* Problem to work on *
Extract every line of the items below that contains the string "width", matching case exactly.

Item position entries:
···
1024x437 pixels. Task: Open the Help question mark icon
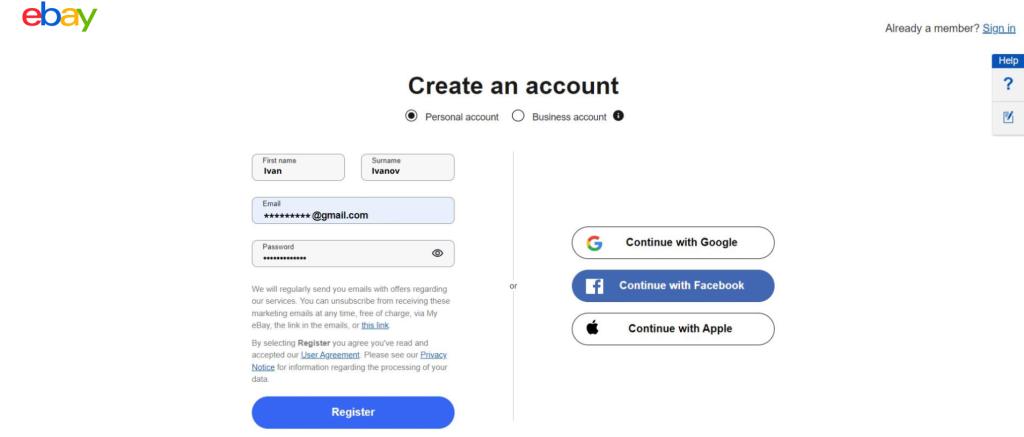tap(1008, 84)
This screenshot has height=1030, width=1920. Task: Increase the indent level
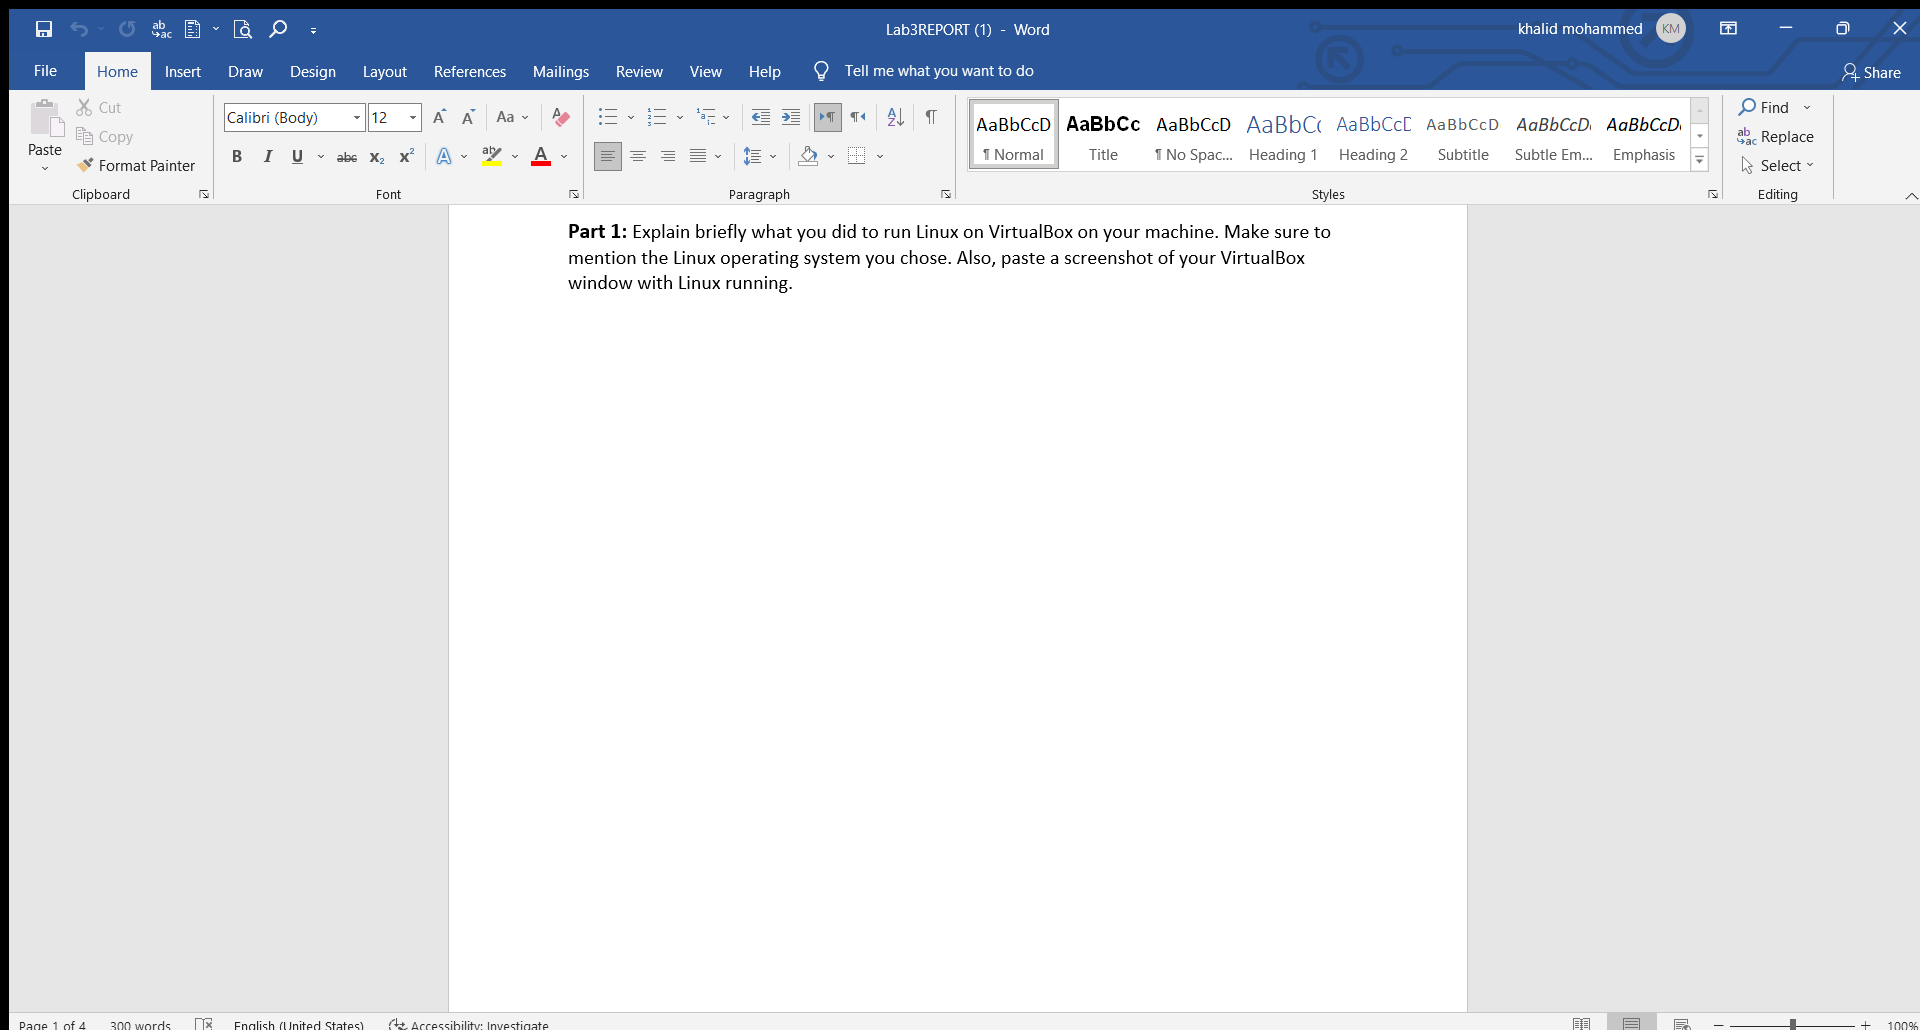(x=791, y=117)
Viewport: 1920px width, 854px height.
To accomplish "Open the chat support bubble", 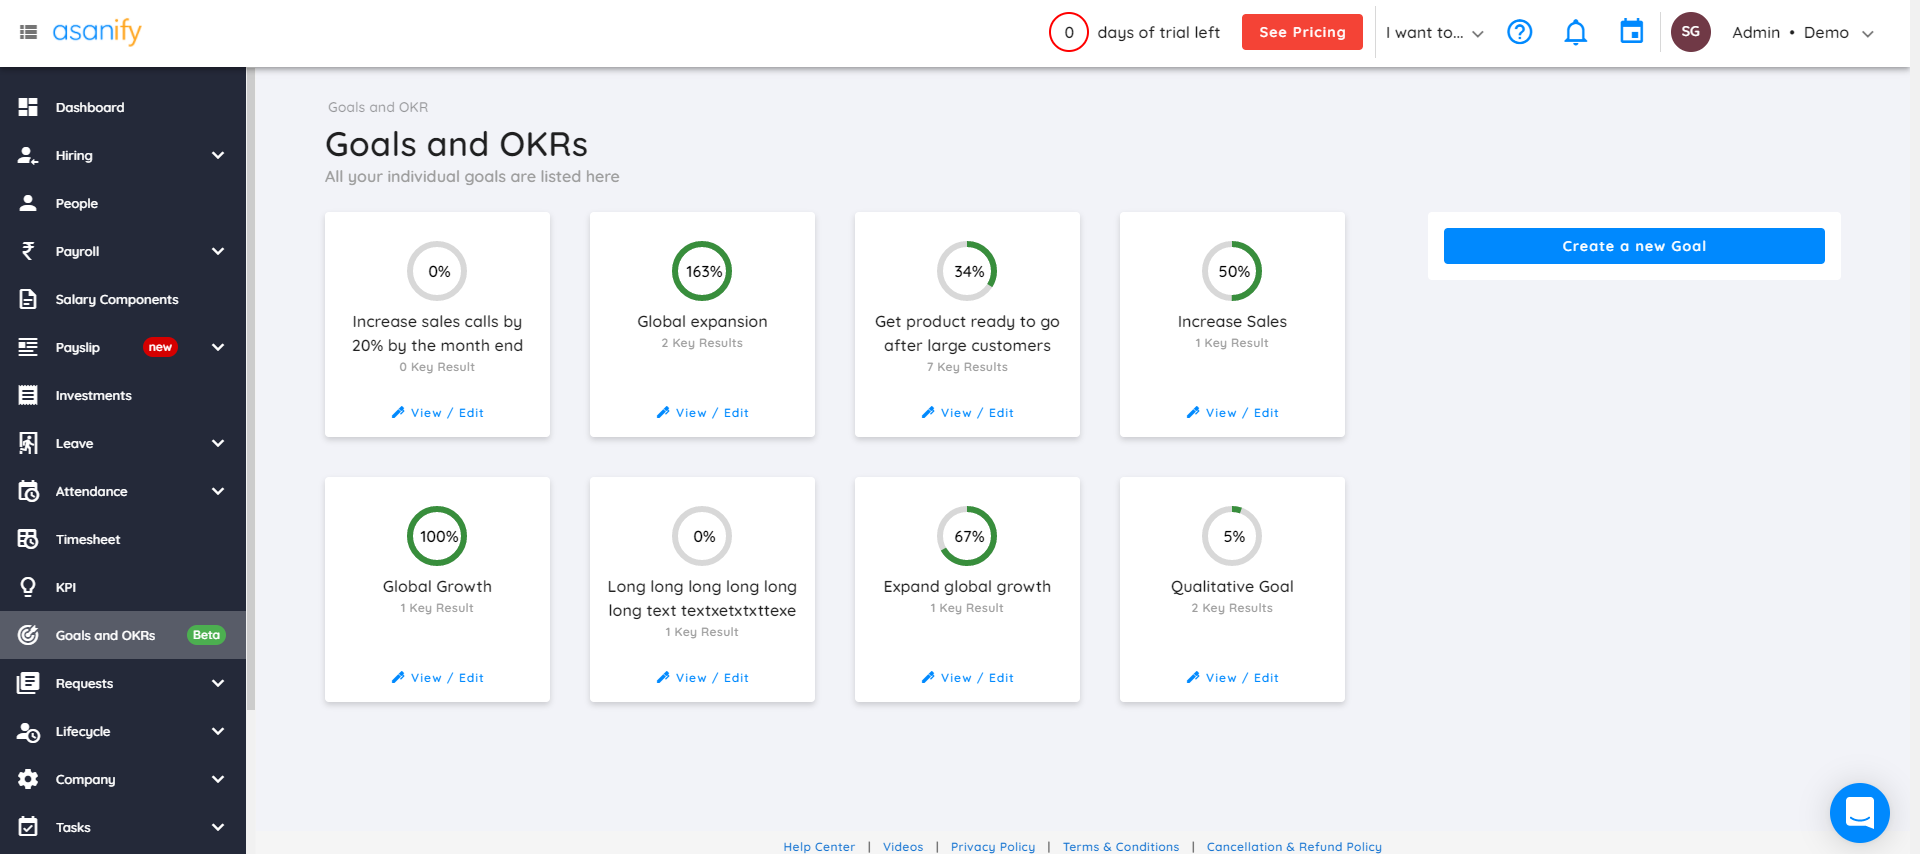I will [x=1859, y=812].
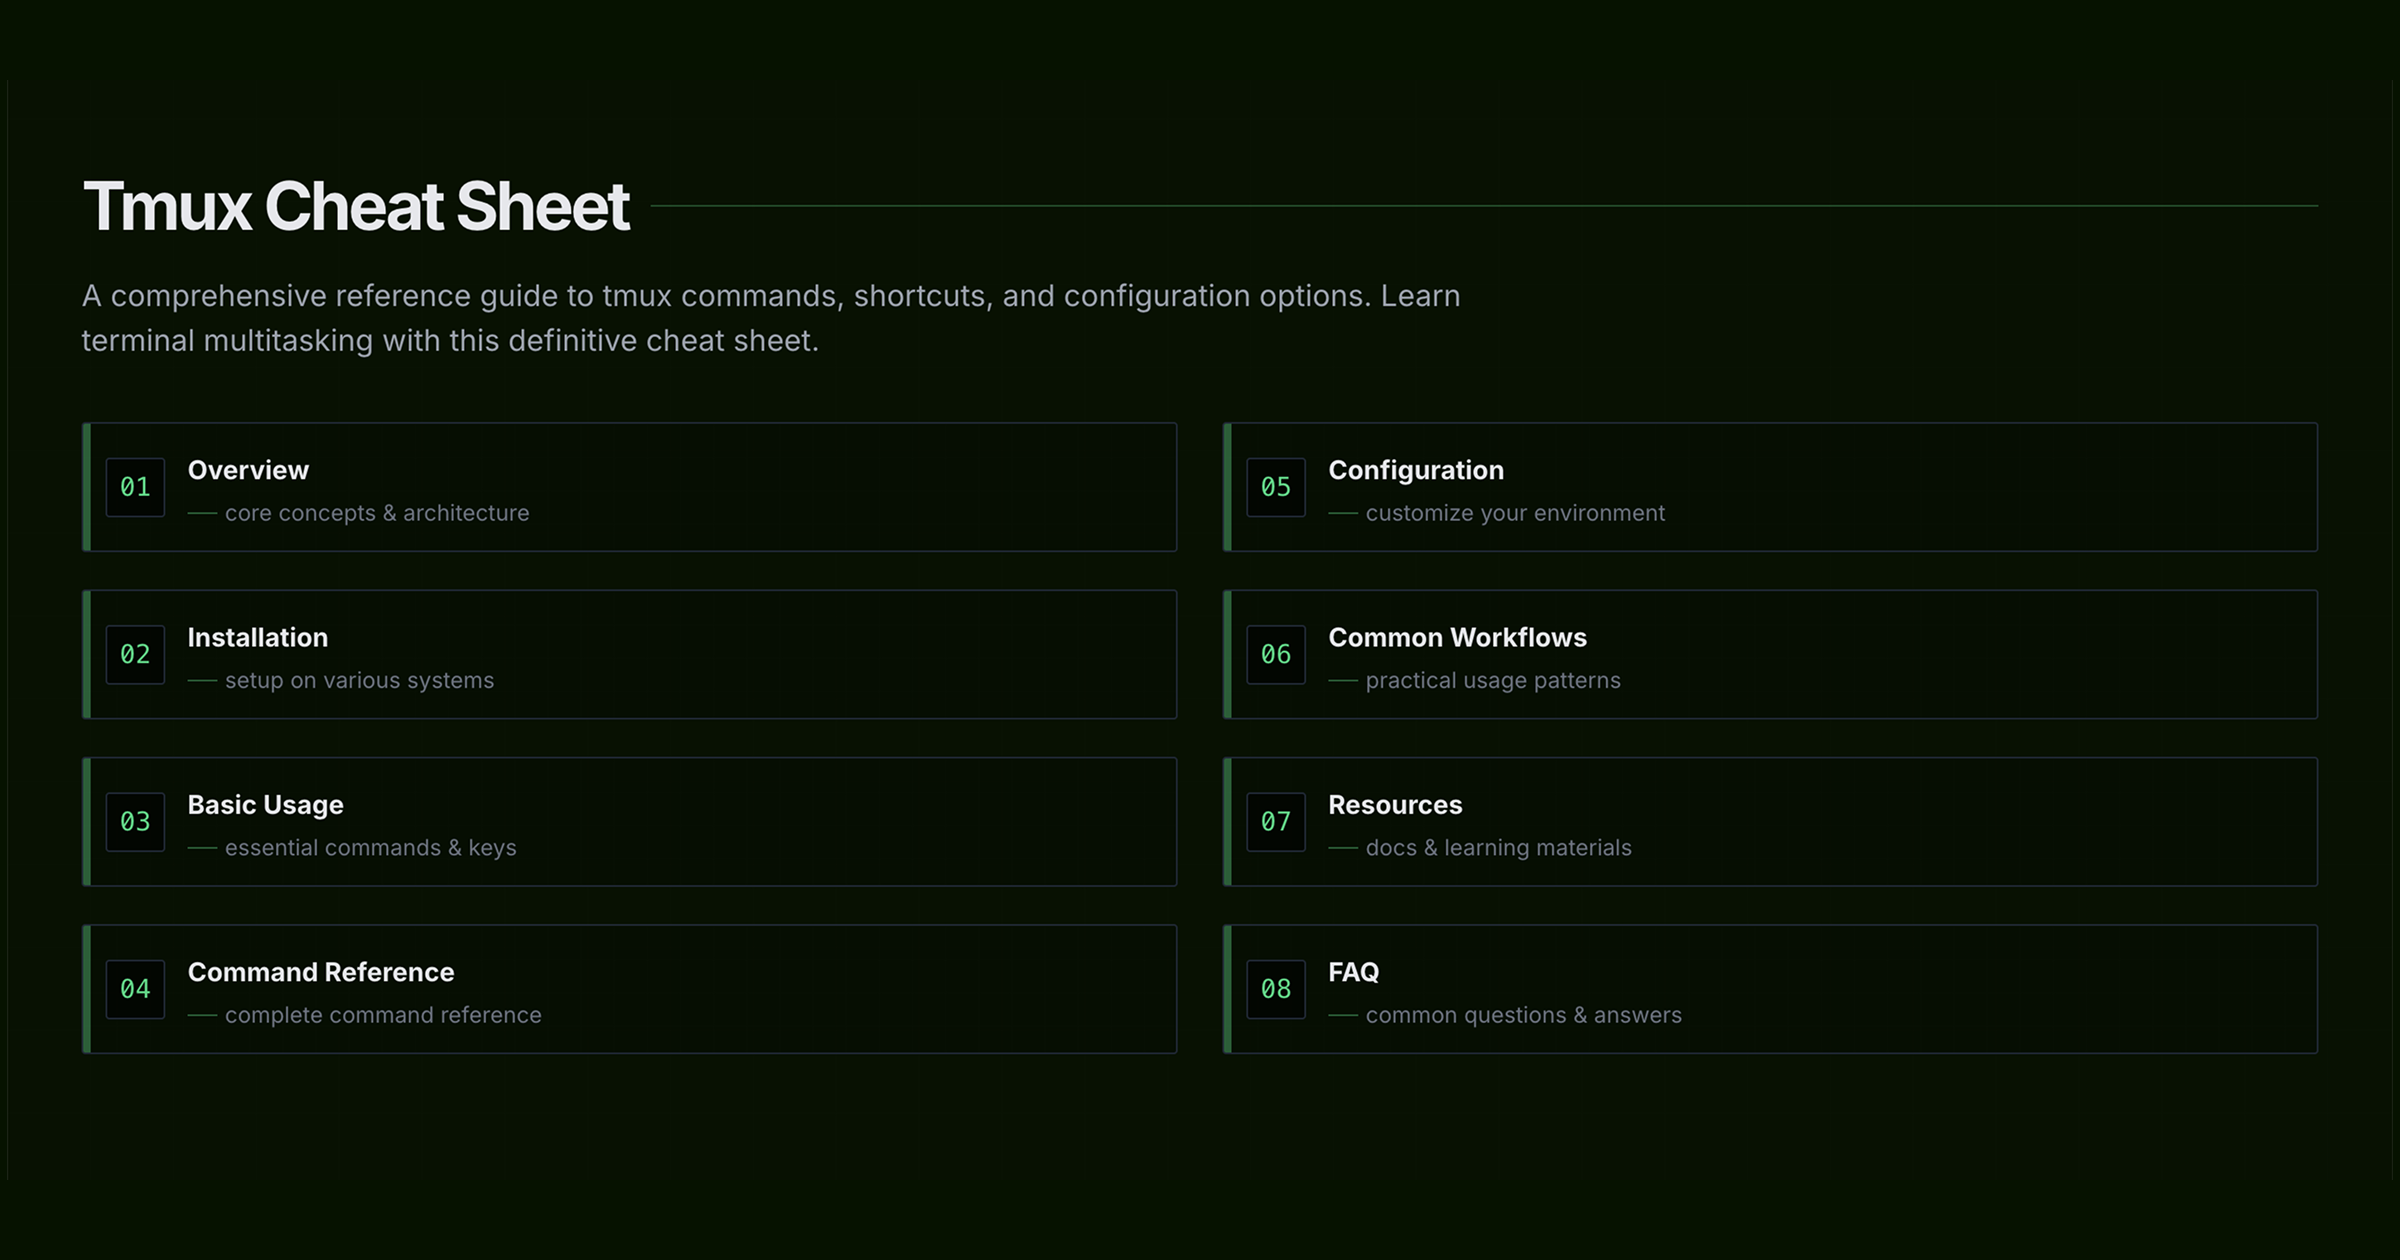Go to the Installation section

257,637
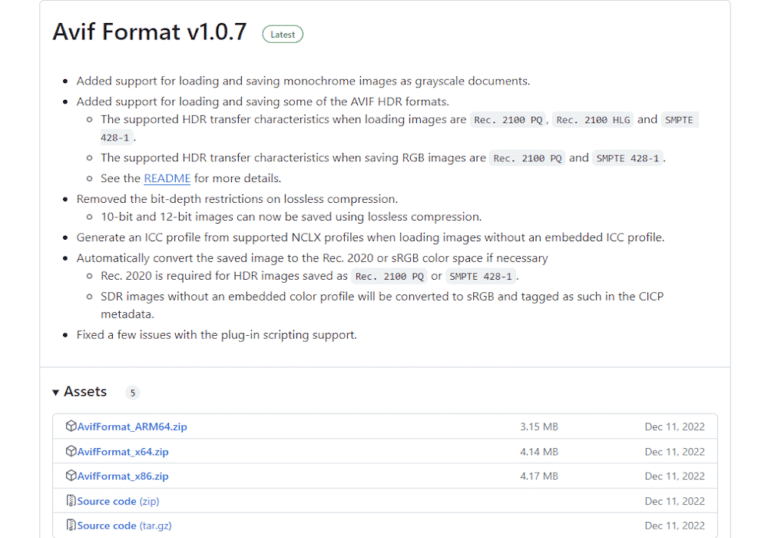Click the package icon beside AvifFormat_ARM64.zip

tap(71, 426)
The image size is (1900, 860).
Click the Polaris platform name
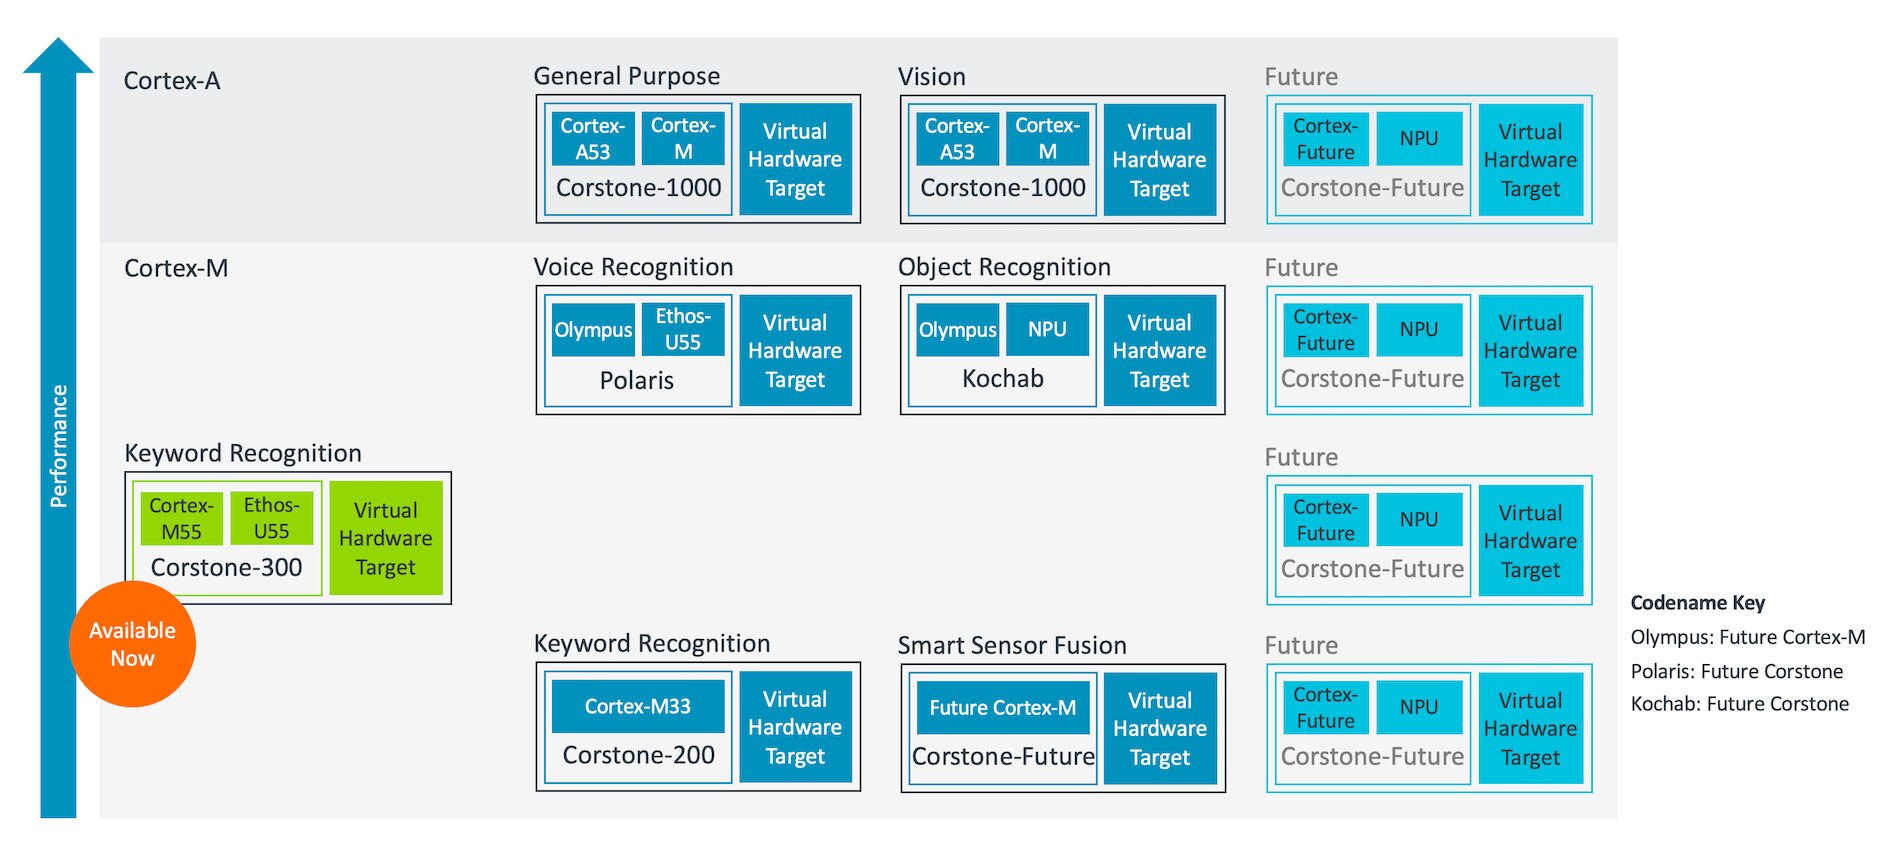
···
* Answer for this exercise *
This screenshot has height=1030, width=1920. Task: Increase the indent level
Viewport: 1920px width, 854px height.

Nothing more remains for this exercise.